TO BE DONE: Show every line of the items below that contains the word "pixels", copying each such line in full.

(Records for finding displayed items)
☆ ☆ ☆ ☆ ☆

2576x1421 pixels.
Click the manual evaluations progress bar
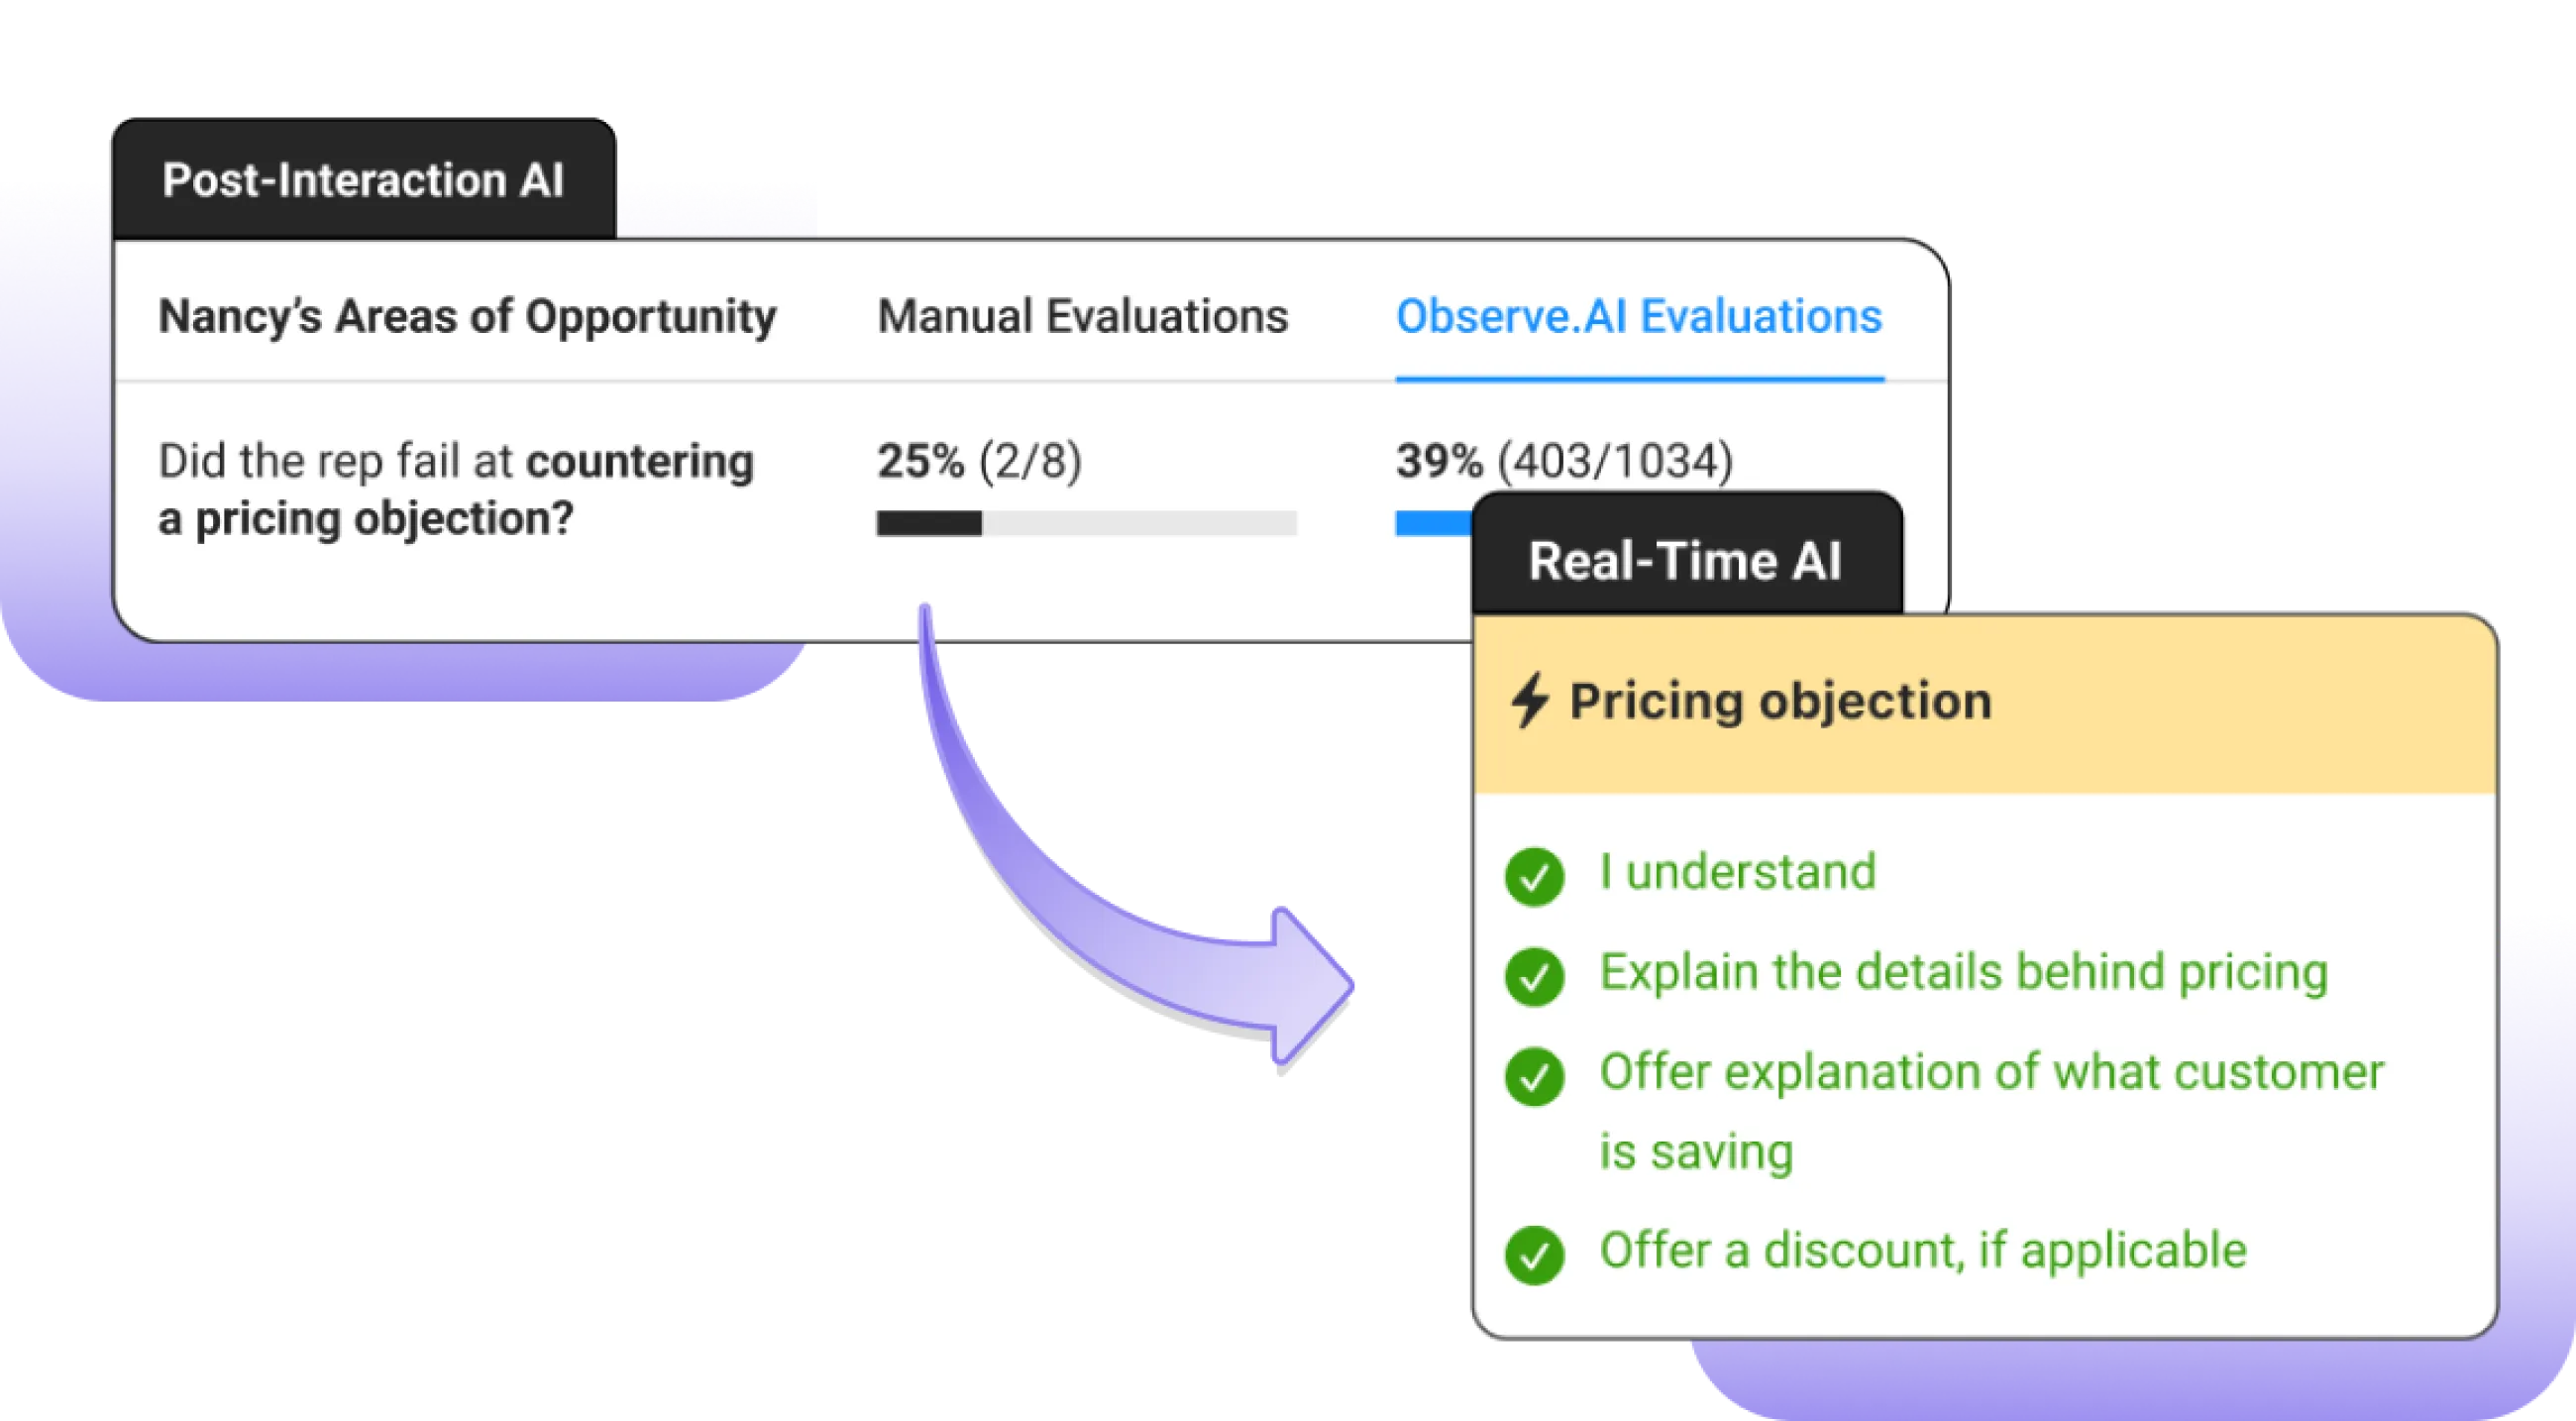(1086, 523)
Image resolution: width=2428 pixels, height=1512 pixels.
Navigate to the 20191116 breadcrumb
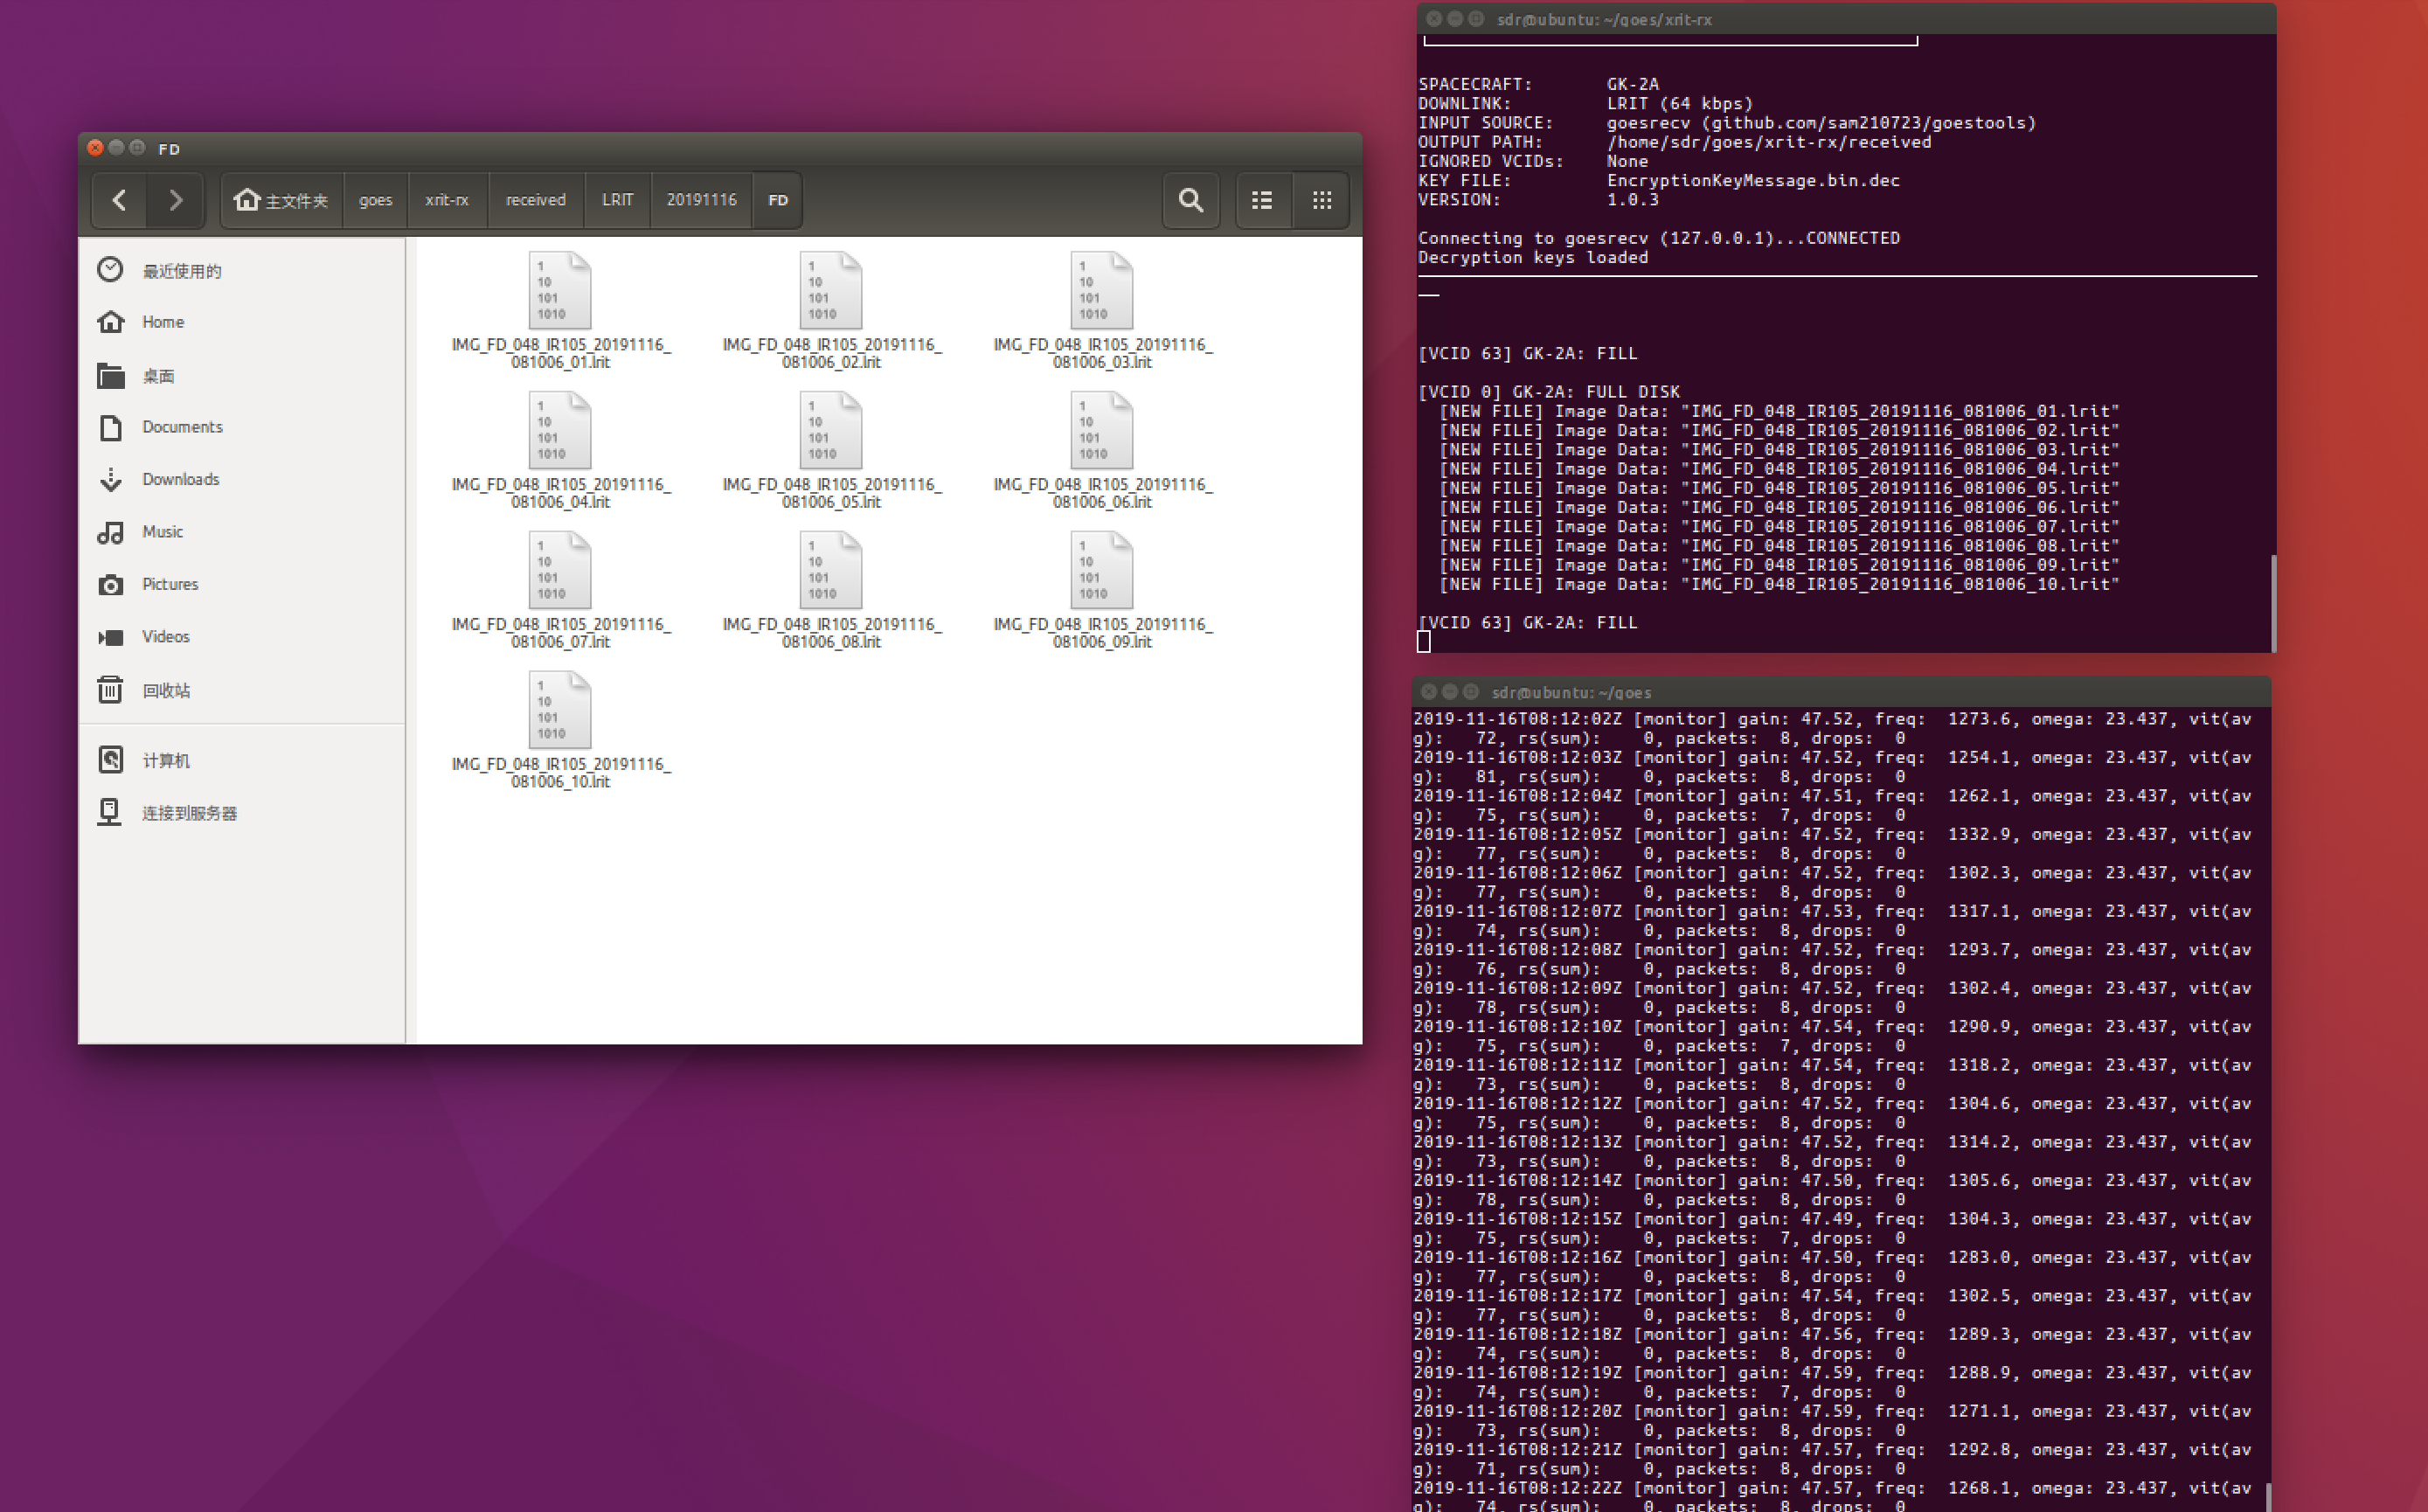(x=701, y=200)
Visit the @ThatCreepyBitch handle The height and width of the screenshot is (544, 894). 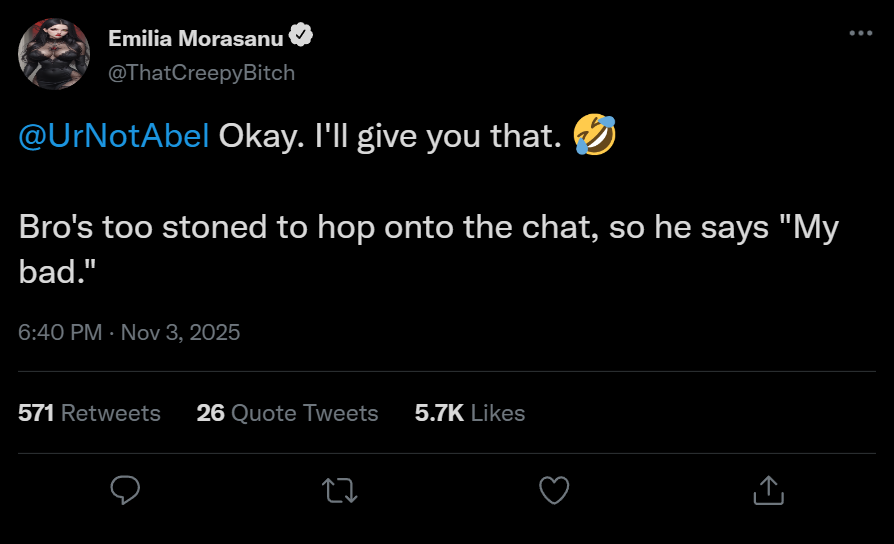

☆ ☆ ☆ ☆ ☆

SOLUTION FOR THIS EXERCISE:
2576x1421 pixels.
Image resolution: width=2428 pixels, height=1512 pixels.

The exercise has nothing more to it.